— Start of Material provided —
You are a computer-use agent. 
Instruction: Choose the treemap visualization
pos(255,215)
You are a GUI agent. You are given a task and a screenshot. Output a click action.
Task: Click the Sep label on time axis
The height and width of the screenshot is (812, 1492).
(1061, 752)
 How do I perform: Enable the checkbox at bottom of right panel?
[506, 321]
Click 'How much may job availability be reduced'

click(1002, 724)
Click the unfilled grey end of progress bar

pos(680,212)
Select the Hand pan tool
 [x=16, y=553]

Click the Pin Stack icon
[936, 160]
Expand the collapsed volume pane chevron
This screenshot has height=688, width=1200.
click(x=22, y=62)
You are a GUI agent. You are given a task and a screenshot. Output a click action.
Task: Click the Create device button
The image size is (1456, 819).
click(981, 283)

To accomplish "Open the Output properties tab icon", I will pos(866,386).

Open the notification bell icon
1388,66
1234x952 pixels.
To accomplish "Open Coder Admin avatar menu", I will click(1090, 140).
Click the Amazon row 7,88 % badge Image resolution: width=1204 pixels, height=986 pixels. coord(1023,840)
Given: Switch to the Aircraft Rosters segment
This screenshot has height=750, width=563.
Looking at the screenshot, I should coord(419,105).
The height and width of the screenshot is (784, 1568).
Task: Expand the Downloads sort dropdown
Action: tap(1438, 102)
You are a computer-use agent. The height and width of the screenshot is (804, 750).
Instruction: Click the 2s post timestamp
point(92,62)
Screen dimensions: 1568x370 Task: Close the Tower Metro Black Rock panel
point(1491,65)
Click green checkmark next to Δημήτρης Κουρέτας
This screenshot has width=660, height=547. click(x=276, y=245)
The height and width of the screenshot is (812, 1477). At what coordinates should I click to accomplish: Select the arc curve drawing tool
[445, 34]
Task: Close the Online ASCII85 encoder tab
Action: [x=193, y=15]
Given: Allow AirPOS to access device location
— End of Material provided —
◆ Directive
Can you copy the rows above, unchanged, from the line containing "Given: Switch to the Aircraft Rosters segment" through the line containing "This screenshot has width=660, height=547."?

◆ Worked answer
Given: Switch to the Aircraft Rosters segment
This screenshot has height=750, width=563.
Looking at the screenshot, I should coord(419,105).
The height and width of the screenshot is (784, 1568).
Task: Expand the Downloads sort dropdown
Action: tap(1438, 102)
You are a computer-use agent. The height and width of the screenshot is (804, 750).
Instruction: Click the 2s post timestamp
point(92,62)
Screen dimensions: 1568x370 Task: Close the Tower Metro Black Rock panel
point(1491,65)
Click green checkmark next to Δημήτρης Κουρέτας
This screenshot has width=660, height=547. click(x=276, y=245)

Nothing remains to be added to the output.